While acknowledging that he was not as well-informed on agriculture as either Kerrey or Harkin, Tsongas said "I think I can listen better." But he had precious little opportunity to do much listening in his brief stockyards visit, beyond hearing the lowing laments of the cattle who sounded as if they understood their imminent fate. Television cameras, however, were present in goodly numbers, ready to convey Tsongas' stockyards visit to South Dakota viewers.
Tsongas' visit to the state where his father-in-law is a college football Hall of Famer is somewhat of a gamble, as is his running of television ads over the final weekend. If he does not fare well here after making some effort, he is likely to hear more of the reading that he is only a regional candidate.
Gov. Bill Clinton, the New Hampshire runner-up, is also airing television ads over the final weekend and has mailed copies of his plan for economic recovery to 40,000 households in a state with 180,000 registered Democrats. Clinton, too, risks revival of questions about his electability and the "character issue" if he fares poorly.

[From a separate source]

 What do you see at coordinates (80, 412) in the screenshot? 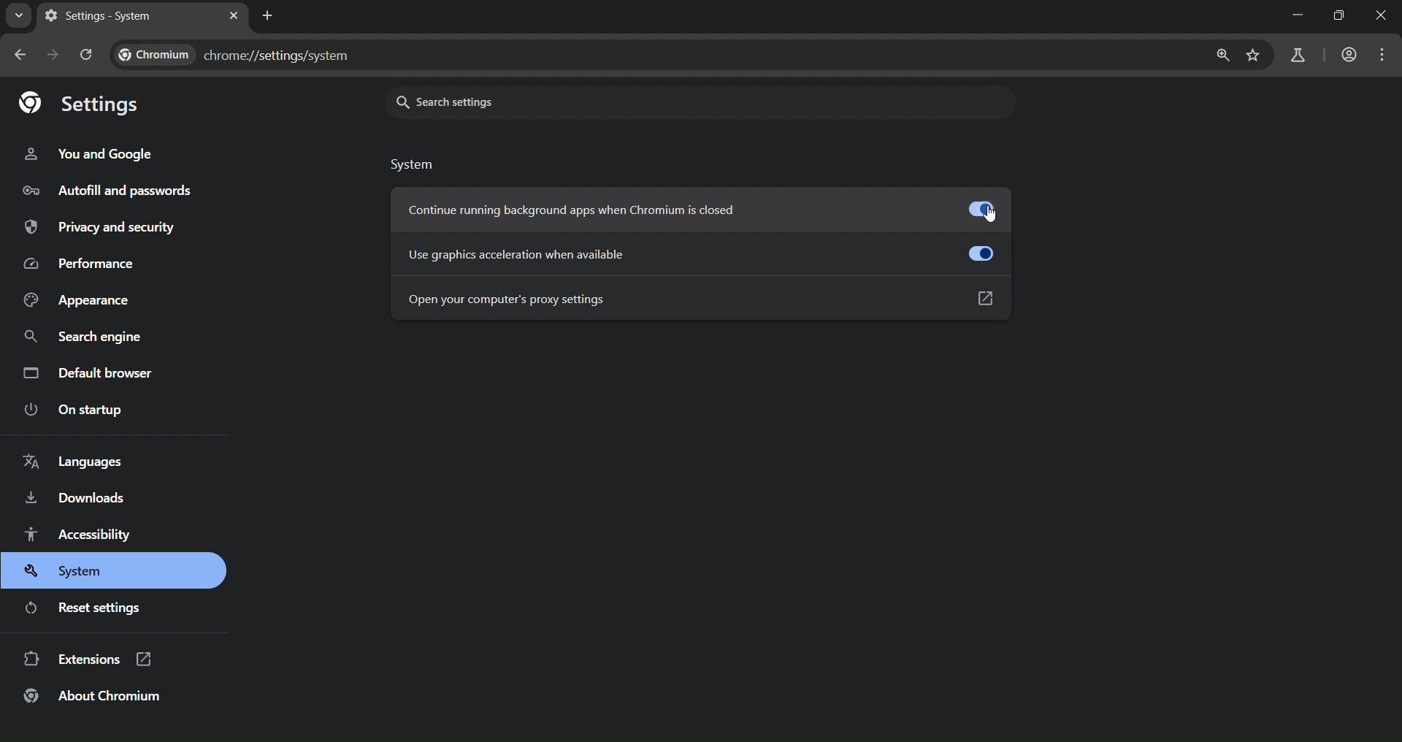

The limited activities of Tsongas and Clinton here indicate the primary may be more than the simple elimination contest between Kerrey and Harkin that it has been billed as. They should run one-two in either order, based on the time and organizational efforts each has put into South Dakota. But it appears unlikely that the loser will quit the campaign as a result -- not immediately anyway.
Harkin is well organized for the Minnesota caucuses that take place on March 3, and Kerrey is expected to focus next on Colorado, which votes the same day. The key question is whether either will have the financial resources to continue if he loses in his home region Tuesday.
In this heavily farm-oriented state,the perception of which has been the stronger farm advocate could make the difference for one or the other in the primary -- unless Tsongas or Clinton surprise.